Sweetcorn Chowder

When I was in America recently I ate some really cool things and I also made a mental-note of some of the dishes I couldn’t eat at the time, but that I would endeavor to veganize at home ASAP. This included a sweetcorn chowder. It’s almost worth making it just so you can say the word “chowdah” in a Boston accent. Creamy, comforting and cheap I made this chowdaaah from the bits in my cupboards and fridge and improvised a little along the way.
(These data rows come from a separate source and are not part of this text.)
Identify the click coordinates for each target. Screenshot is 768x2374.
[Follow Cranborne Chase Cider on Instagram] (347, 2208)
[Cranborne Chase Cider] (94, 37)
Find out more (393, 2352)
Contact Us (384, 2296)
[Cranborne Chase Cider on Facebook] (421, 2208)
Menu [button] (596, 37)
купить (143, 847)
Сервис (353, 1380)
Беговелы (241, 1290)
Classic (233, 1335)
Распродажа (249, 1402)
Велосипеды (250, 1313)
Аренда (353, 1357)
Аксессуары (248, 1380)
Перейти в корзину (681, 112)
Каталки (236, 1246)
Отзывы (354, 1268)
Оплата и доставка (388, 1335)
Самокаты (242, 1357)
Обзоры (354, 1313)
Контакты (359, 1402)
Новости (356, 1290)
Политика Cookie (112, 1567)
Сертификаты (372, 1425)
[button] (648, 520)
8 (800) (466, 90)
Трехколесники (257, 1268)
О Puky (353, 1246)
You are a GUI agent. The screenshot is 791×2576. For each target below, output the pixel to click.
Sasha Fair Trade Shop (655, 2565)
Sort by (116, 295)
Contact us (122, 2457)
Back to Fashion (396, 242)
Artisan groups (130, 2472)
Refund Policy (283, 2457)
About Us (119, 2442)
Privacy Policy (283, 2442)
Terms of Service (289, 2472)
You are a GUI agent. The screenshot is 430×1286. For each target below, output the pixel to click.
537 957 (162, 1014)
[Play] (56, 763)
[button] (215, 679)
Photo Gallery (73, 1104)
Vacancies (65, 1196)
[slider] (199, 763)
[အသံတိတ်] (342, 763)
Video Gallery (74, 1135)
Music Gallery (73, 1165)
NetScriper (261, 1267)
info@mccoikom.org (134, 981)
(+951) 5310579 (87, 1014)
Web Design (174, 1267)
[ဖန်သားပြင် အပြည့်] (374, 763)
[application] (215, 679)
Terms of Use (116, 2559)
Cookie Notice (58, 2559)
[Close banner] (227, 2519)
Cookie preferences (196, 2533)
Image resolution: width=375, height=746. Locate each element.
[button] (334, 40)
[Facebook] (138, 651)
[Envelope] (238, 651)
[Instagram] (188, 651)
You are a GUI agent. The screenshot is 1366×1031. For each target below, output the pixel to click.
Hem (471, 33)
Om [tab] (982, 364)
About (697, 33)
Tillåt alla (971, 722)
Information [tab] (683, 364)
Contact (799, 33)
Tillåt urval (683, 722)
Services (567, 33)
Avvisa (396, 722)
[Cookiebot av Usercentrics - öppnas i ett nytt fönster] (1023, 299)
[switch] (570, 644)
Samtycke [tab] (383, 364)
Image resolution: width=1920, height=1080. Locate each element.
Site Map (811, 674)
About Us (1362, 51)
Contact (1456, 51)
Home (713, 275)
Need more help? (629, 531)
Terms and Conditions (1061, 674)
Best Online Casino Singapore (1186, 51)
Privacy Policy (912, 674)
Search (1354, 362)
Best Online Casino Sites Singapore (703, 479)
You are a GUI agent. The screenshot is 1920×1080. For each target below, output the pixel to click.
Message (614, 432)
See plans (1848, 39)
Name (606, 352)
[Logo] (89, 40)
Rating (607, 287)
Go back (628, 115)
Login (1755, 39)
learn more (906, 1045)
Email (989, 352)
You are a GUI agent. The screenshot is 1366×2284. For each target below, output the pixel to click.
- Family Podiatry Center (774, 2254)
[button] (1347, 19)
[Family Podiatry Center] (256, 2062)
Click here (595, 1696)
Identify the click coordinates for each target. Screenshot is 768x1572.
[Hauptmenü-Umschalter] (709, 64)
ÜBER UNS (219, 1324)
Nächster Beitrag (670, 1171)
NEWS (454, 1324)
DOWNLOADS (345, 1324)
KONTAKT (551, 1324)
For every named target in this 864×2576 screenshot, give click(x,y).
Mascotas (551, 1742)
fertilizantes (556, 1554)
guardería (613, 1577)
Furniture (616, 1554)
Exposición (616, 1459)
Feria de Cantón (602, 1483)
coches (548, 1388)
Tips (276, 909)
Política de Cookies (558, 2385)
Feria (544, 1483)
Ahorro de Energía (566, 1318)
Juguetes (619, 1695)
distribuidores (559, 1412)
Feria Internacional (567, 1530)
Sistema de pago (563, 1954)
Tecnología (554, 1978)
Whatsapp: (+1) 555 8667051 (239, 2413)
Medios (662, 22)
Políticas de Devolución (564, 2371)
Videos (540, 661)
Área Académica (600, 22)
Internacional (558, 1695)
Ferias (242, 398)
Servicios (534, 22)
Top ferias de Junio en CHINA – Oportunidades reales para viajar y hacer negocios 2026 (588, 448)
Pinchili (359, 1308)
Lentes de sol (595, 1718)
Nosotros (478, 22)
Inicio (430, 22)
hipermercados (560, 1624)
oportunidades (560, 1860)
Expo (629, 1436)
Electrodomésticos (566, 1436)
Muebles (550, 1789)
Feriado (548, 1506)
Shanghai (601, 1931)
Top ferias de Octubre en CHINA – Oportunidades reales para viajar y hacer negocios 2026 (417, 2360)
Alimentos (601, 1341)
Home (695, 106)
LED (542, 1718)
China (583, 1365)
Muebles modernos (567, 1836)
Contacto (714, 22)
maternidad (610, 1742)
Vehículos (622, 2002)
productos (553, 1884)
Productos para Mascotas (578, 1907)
Here’s what I did:

Ingredients
1tbsp olive oil

1 red onion, chopped,

2 cloves garlic, finely chopped

3 ribs of celery, chopped

A couple of handfuls of medium-sized potatoes, chopped

1 very large tin of sweetcorn

1 red pepper, chopped

1 tbsp Old Bay Seasoning (if you don’t have this then 1 tsp of celery salt, 1 tsp of paprika and a pinch of salt and pepper will cover it)

1 tbsp of White Wine Vinegar

Around 500ml vegetable stock

1 tin of coconut milk

Garnish with: sweetcorn, red pepper, finely chopped chives, loads of salt and pepper, etc.

chowdaMethod (for 3-4 portions)

a/ Heat the oil in a big sturdy saucepan over a gentle heat and fry the onion and garlic along with some seasoning for a few minutes.

b/ Add the celery and potatoes and cook until everything begins to soften a little.

c/ Then add the sweetcorn (reserving a little as a garnish if you like), most of the red pepper (again reserve some to garnish your soup if you’re feeling all fancy) and add your Old Bay seasoning/ celery salt and paprika.

d/ After a few more minutes add the white wine vinegar, vegetable stock and coconut milk.

e/ Cover and simmer the soup gently for around another 15 or 20 minutes or so, before blending to the consistency you prefer.

f/ Check the seasoning and then serve – topped with the corn, red pepper and chopped chives (if you have to hand).

As the old advert says – soup is like a mug in a hug. And some days (*side-eyes the whole of 2016*) you could really do with a hug.